**Work task**
Please transcribe the listing that follows exactly; images are to be excluded.

+++ Source records

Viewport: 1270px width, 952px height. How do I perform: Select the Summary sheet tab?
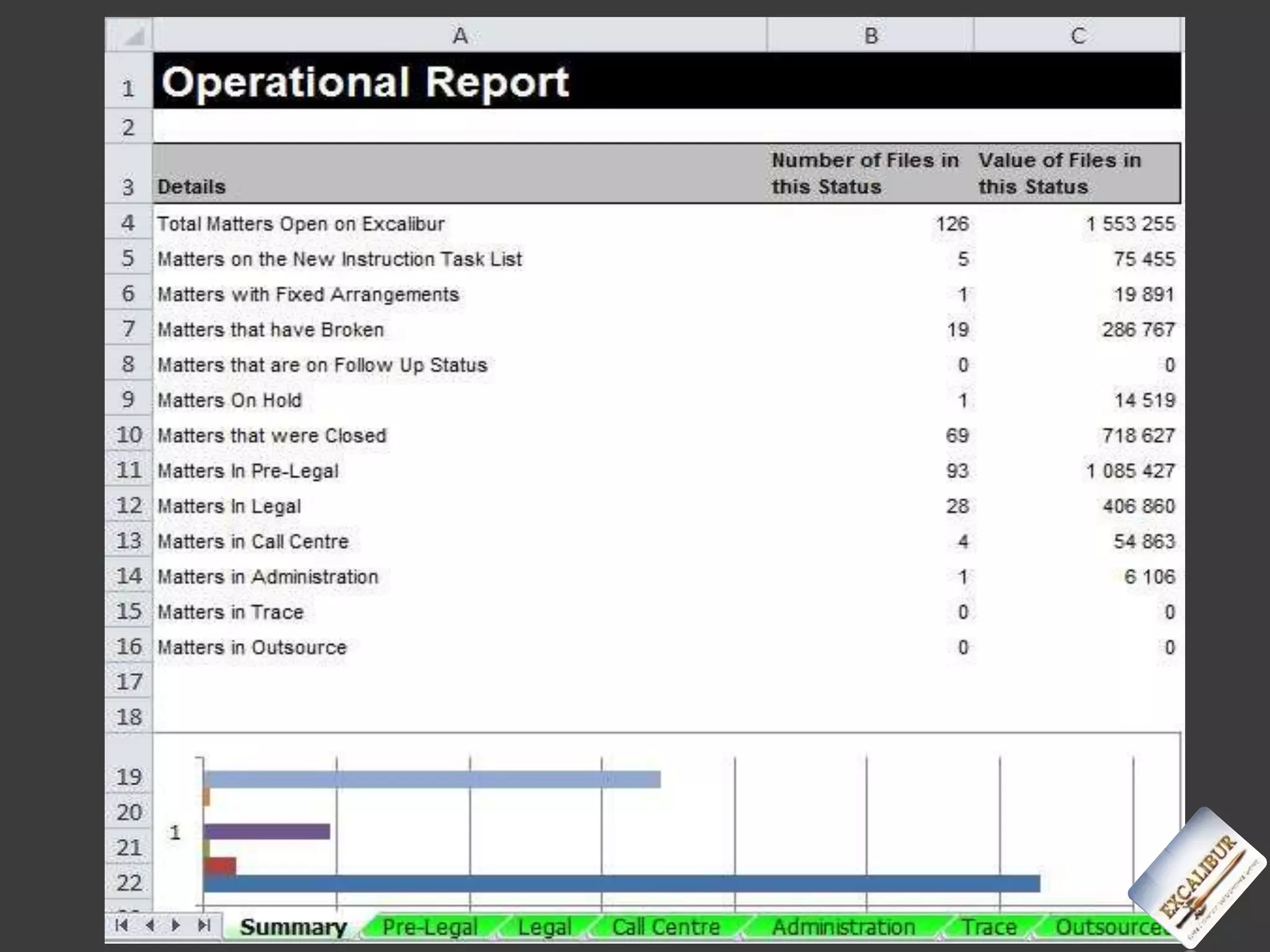pyautogui.click(x=293, y=927)
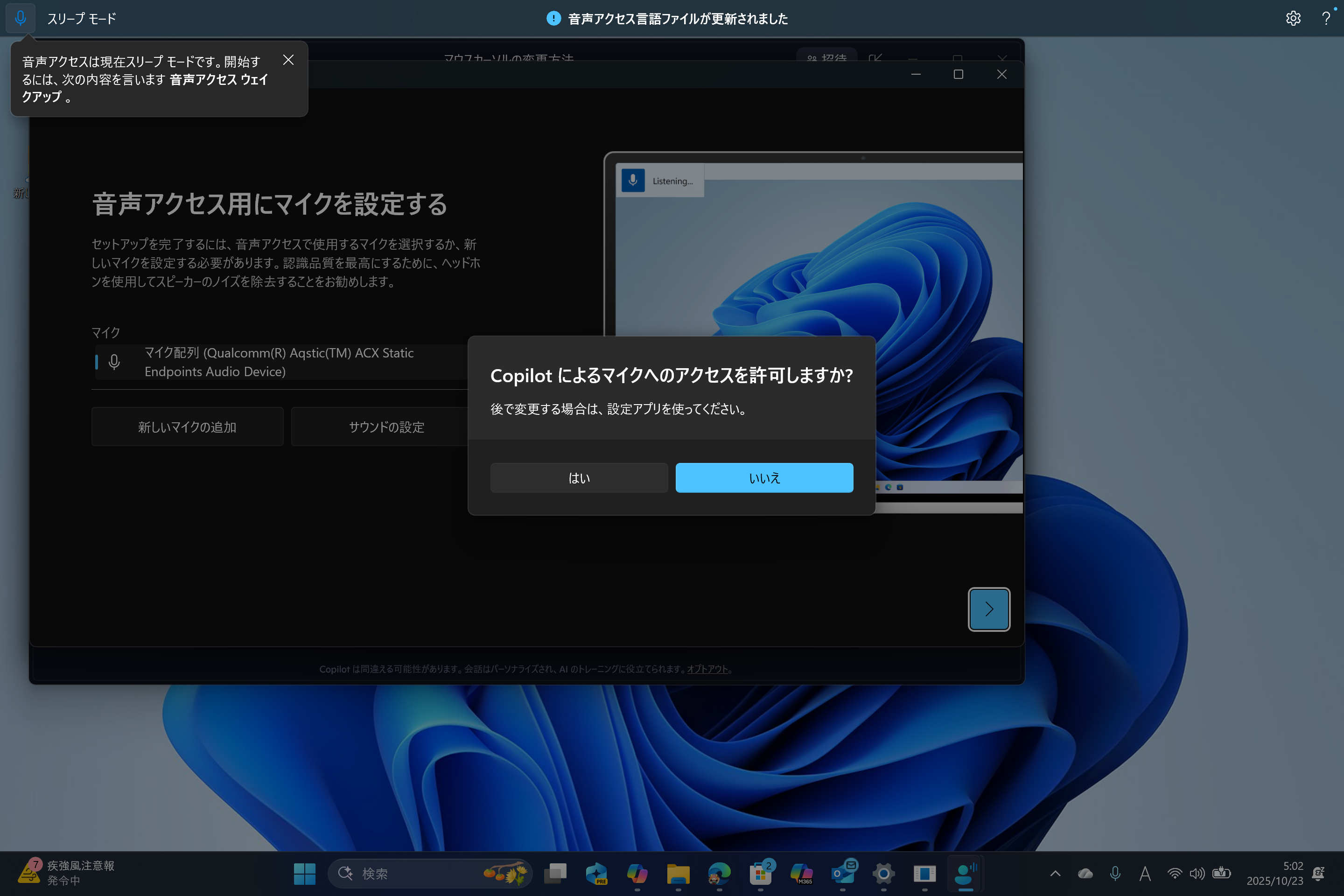Toggle voice access mic in the system tray
The height and width of the screenshot is (896, 1344).
click(x=1115, y=873)
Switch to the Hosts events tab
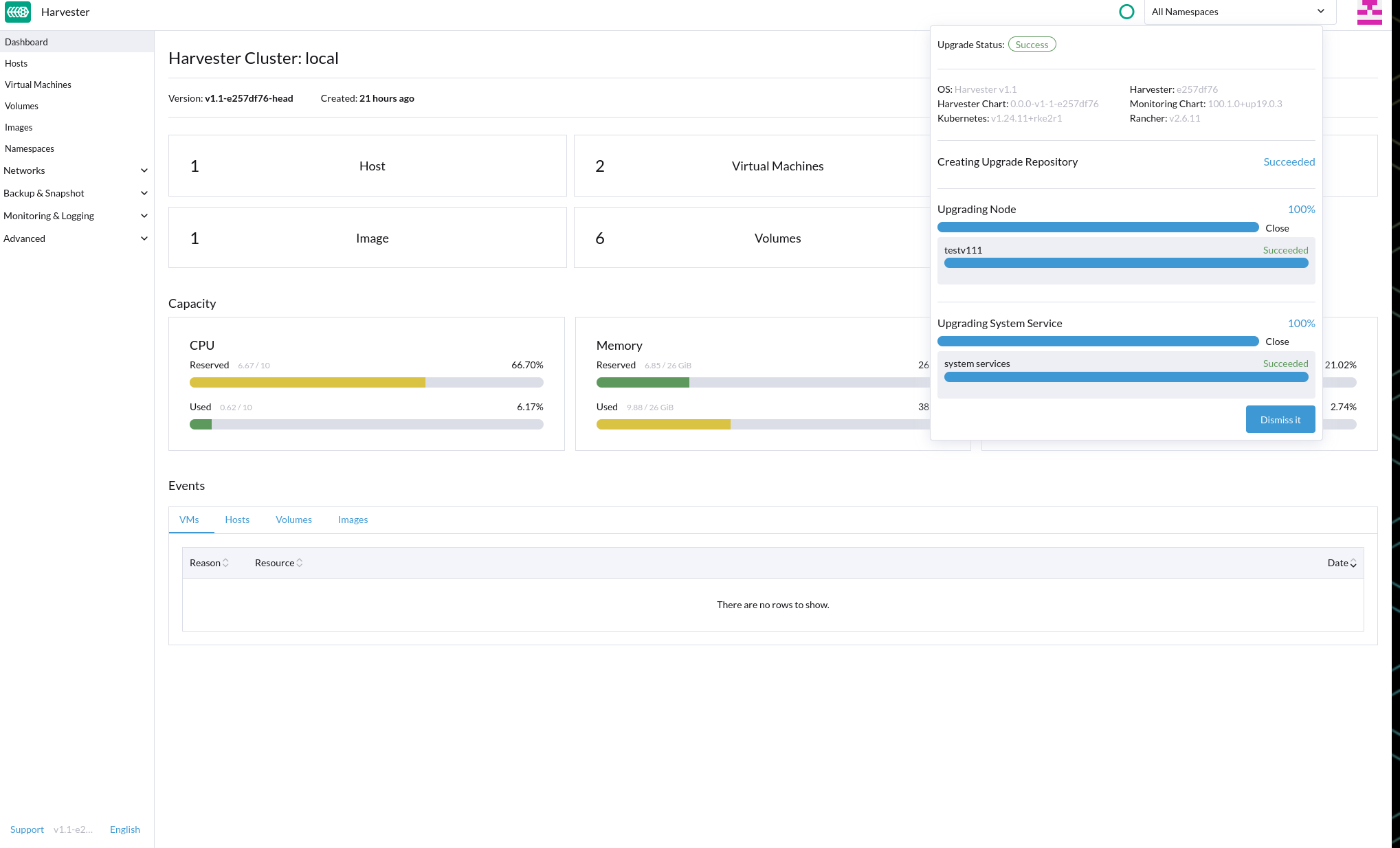1400x848 pixels. coord(237,520)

++++++

**Reply to the exercise**
Viewport: 1270px width, 952px height. How do I perform: Select the Summary sheet tab?
pyautogui.click(x=293, y=927)
Toggle voice access mic in the system tray
The height and width of the screenshot is (896, 1344).
click(x=1115, y=873)
Switch to the Hosts events tab
1400x848 pixels. coord(237,520)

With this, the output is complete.